= Work request =
Do these statements agree with the guide to a first board seat below? Answer yes or no for each, and quote the words of the guide that decide it. (a) The guide tells new directors to take strong positions early to show they belong. (b) The guide says boards are not there to manage operations. (c) The guide offers a roadmap for the first 60 days.

= Source document =
<<<<

Board Week, Part 5: Your First Board Seat: A Compliance Professional’s Guide to Success

Ed. Note: this blog post concludes our 5-part series this week on Board issues for the compliance professional.

For many compliance professionals, being selected to serve on a board of directors is a career milestone. It signals that your judgment, risk insights, and crisis-tested leadership are valued at the highest level of governance. But stepping into that boardroom for the first time can feel daunting. The expectations are high, the norms are unspoken, and the stakes — governance, strategy, and shareholder value — could not be greater.

The good news? Compliance leaders already have many of the tools needed to thrive. You understand oversight, you know the difference between management and governance, and you have a keen sense of risk. What you need now is a roadmap for the first 90 days and beyond. Drawing from hard-won lessons and my own experiences, here is a playbook for how compliance professionals can not only survive but excel when they take their first board seat.

Mastering the First 90 Days

How you arrive determines how long and how well you serve.

1. Listen Hard

Your first task is to absorb as much as possible. That means reading everything, including board books, minutes, charters, risk registers, and committee reports—to map who influences what and how decisions are made. Pay attention not just to the formal processes but also to the informal alliances and power dynamics. And always keep in mind the golden rule of governance: noses in, fingers out. Boards are not there to manage operations. You are there to oversee, question, and guide, not to run the business.

2. Pick Your Moments

New directors often feel pressure to speak up quickly to demonstrate their belonging. Resist that urge. Early on, focus on asking clarifying questions rather than staking strong positions. For example:

  • “Can you walk me through the assumptions behind this forecast?”
  • “How does this proposal fit into our risk appetite?”

If you sense a question may take the discussion into weeds, make a note and raise it later with the chair, CFO, or committee lead. This shows respect for the board’s time and demonstrates that you know when and how to engage.

3. Add Value in Your Lane

Compliance professionals bring unique expertise that most boards need. Use it wisely. Offer short, focused contributions that advance the discussion without grandstanding. Boards value directors who are helpful, not those who are performative. Demonstrate your ability to contribute in ways that strengthen governance. Examples include:

  • A memo on third-party risk in an emerging market.
  • A list of key oversight questions for AI adoption.

>>>>

= Record extracts =
<<<<

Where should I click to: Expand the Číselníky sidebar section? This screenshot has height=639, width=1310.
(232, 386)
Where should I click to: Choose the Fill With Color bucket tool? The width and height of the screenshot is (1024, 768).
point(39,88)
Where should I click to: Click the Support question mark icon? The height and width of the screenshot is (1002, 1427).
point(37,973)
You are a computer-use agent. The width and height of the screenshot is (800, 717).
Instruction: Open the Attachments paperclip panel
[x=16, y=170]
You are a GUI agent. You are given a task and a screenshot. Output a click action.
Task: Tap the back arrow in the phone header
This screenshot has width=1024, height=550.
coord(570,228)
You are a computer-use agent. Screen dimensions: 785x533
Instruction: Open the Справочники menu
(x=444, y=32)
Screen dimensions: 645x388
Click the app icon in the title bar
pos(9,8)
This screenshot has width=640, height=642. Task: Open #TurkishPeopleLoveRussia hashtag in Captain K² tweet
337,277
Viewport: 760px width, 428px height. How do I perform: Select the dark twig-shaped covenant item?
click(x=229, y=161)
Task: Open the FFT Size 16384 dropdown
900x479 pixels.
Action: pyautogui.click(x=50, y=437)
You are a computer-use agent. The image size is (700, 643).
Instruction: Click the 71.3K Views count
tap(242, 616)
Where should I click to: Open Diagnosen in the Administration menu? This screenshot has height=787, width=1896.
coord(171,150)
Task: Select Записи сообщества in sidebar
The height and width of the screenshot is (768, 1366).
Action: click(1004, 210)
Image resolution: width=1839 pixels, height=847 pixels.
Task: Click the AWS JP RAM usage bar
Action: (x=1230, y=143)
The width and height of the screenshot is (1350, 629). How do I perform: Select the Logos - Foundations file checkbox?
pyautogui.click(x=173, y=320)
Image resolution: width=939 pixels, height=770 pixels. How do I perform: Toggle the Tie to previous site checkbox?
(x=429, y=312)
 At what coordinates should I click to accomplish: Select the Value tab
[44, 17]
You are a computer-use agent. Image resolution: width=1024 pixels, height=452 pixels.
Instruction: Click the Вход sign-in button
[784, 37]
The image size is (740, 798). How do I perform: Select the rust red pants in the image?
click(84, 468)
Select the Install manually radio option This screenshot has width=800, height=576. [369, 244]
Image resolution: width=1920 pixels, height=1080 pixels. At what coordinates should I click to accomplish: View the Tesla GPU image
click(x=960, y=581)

>>>>

= Written answer =
(a) No: "Early on, focus on asking clarifying questions rather than staking strong positions."
(b) Yes: "Boards are not there to manage operations."
(c) No: "What you need now is a roadmap for the first 90 days and beyond."